La performance des acteurs varie d’un acteur à l’autre et d’une actrice à l’autre. Dans la même œuvre dramatique, on trouve un acteur ou une actrice exceptionnel(le), tandis que d’autres jouent de manière stéréotypée, répétant le même style de jeu dans tous leurs rôles. Par exemple, Abdelilah Didane, bien qu’il soit présent dans de nombreuses séries cette année, ce qui est un point négatif et perturbe le spectateur, a une prestation qui varie d’un personnage à l’autre, car il fournit un effort d’interprétation respectueux et ne cherche pas la facilité. De même, des actrices comme Sandia Tajedin, Mouna Fettou… contrastent avec la performance d’autres acteurs et actrices dont le jeu reste figé dans une prestation stéréotypée et répétitive.

La qualité de la performance des acteurs résulte-t-elle d’un manque de compétences personnelles ou d’un défaut de direction et de mise en scène ?

Bien sûr, la nature du personnage et la direction du réalisateur jouent un rôle important dans l’image que l’acteur ou l’actrice renvoie à l’écran. Si le personnage est écrit de manière superficielle et qu’il n’a pas de dimensions psychologiques et sociales, il est impossible pour l’acteur de le jouer correctement, peu importe l’effort qu’il déploie ou ses talents. De plus, la direction et la gestion du réalisateur ont un effet visible sur la performance finale de l’acteur, et lorsque cette direction fait défaut, le rythme de la performance de l’acteur ou de l’actrice en pâtit.
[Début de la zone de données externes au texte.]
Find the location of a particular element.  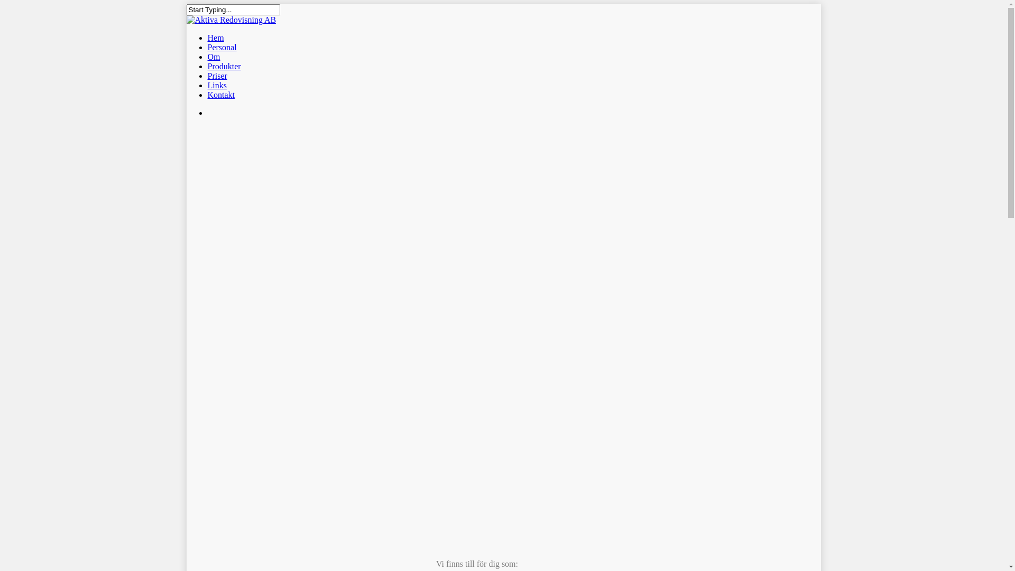

'Kontakt' is located at coordinates (220, 94).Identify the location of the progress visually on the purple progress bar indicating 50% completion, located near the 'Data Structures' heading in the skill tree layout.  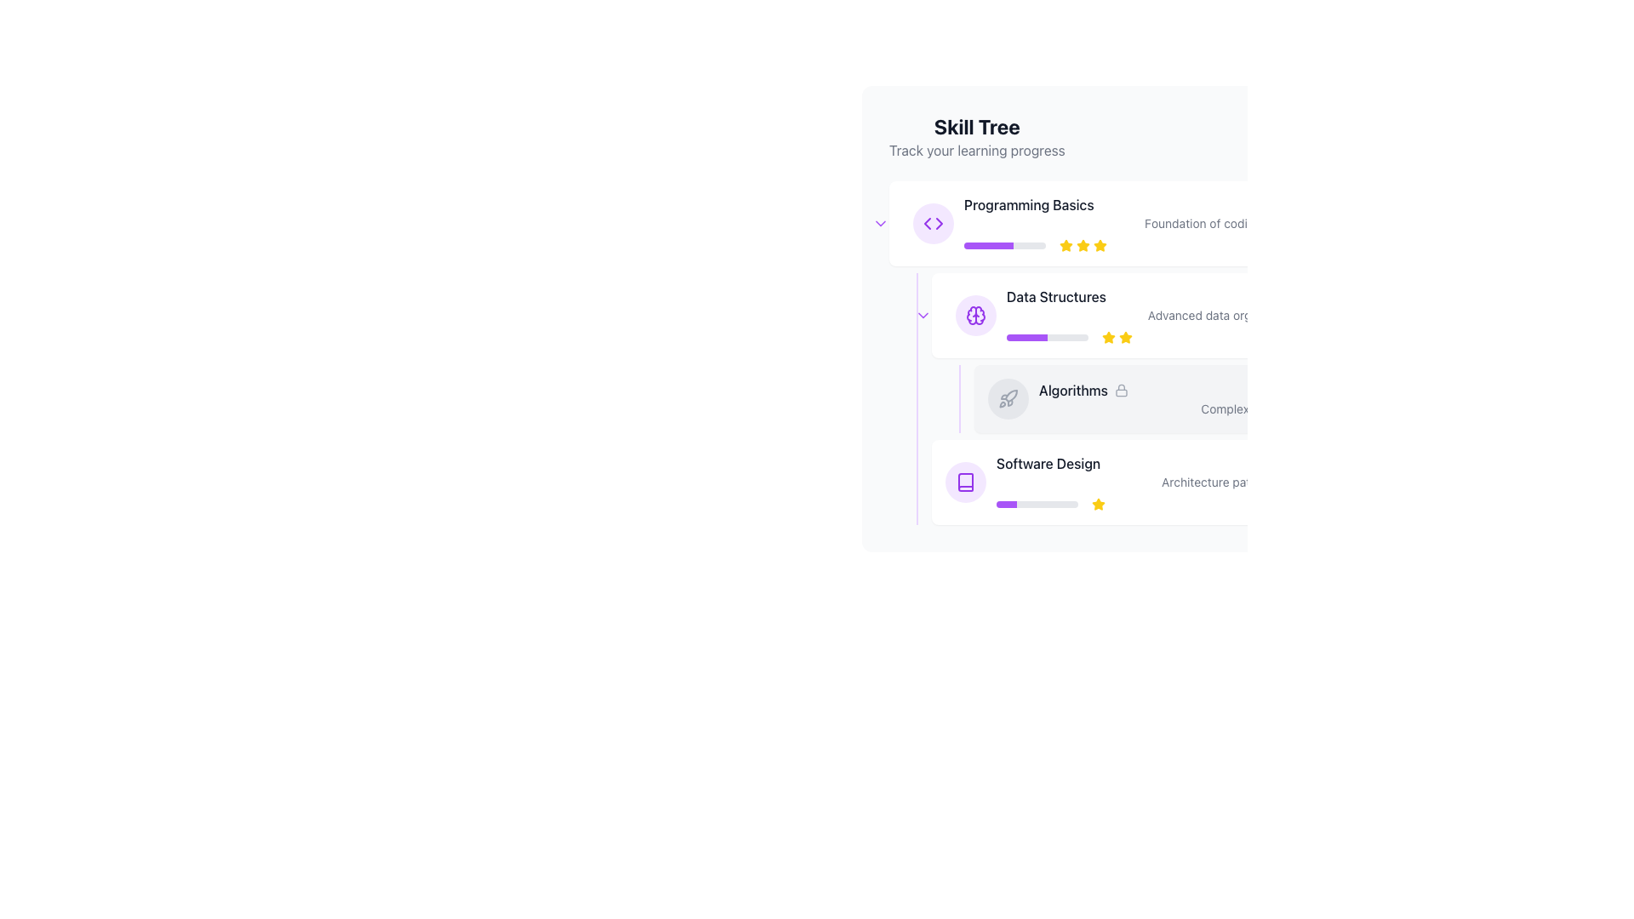
(1026, 338).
La faiblesse de l’écriture est considérée comme l’un des plus grands problèmes de la fiction télévisée marocaine, selon les observateurs. Pourquoi les chaînes et les producteurs n’ont-ils pas réussi à surmonter cet obstacle jusqu’à présent ?

Je pense qu’il n’y a pas de réelle volonté de la part des chaînes de télévision marocaines et des sociétés de production de faire appel à de véritables scénaristes. Elles préfèrent se tourner vers des personnes qui acceptent des rémunérations dérisoires et qui ne s’opposent à rien, alors qu’il existe de vrais scénaristes qui pourraient apporter quelque chose à l’écriture scénaristique dans la fiction télévisée marocaine, mais ils sont négligés et non sollicités.
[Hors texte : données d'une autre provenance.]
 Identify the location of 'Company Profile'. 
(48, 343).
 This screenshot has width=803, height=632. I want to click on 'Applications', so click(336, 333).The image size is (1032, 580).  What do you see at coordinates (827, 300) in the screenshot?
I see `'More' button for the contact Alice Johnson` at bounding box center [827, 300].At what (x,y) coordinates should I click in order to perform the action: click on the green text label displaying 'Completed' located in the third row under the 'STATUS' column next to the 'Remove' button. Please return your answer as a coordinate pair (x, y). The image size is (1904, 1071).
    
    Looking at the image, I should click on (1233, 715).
De plus, pour améliorer la fiction marocaine, il faudrait adapter des textes littéraires marocains et mondiaux et les transposer à l’écran.

À mon avis, il faudrait ouvrir la possibilité de soumettre des scénarios aux chaînes de télévision et choisir les meilleurs, puis les imposer aux sociétés de production, qui devraient veiller à leur mise en œuvre sans y apporter de modifications majeures.

Quelles sont les principales erreurs commises par les scénaristes ? Pensez-vous qu’il y a une véritable crise de la créativité ?

En observant les œuvres dramatiques télévisées marocaines, on peut remarquer qu’il y a une absence totale de vision artistique véritable dans l’écriture. Les personnages ne sont pas bien écrits au point que l’on puisse croire à leur crédibilité et qu’ils semblent être faits de chair et de sang. On les voit agir sans motivations ni véritables désirs, sans une véritable boussole dramatique. Ainsi, n’importe quel personnage peut accomplir un acte à n’importe quel moment sans préparation préalable ou sans cohérence avec sa propre construction, s’il en a une. En réalité, la plupart des personnages ressemblent à des caricatures, sans ancrage dans la réalité vécue.

Quant aux événements, ils ne sont pas construits de manière rationnelle et cohérente sur le plan dramatique, mais se distinguent par leur caractère chaotique. Il n’existe aucun enchaînement logique et justifié des scènes, et il y a, de surcroît, un étirement injustifié des situations, visant uniquement à remplir les heures et les minutes des épisodes par un non-sens dramatique.

Comment améliorer le niveau de l’écriture dramatique au Maroc ?

Parmi les propositions susceptibles d’améliorer l’écriture dramatique télévisée marocaine, il y a l’ouverture aux talents littéraires et l’attraction d’écrivains issus de la littérature, car il est plus facile pour un écrivain de se lancer dans l’écriture dramatique. En outre, il serait pertinent d’adapter des œuvres littéraires pour les transformer en créations dramatiques.

Avec le temps, il serait également possible d’ouvrir des ateliers d’écriture, sans pour autant en faire la norme, car l’écrivain doit être un auteur de vision. L’œuvre dramatique doit porter sa conception et son regard personnel.

Pensez-vous que la répétition des mêmes visages dans toutes les œuvres dramatiques et comiques nuit à l’expérience de visionnage ?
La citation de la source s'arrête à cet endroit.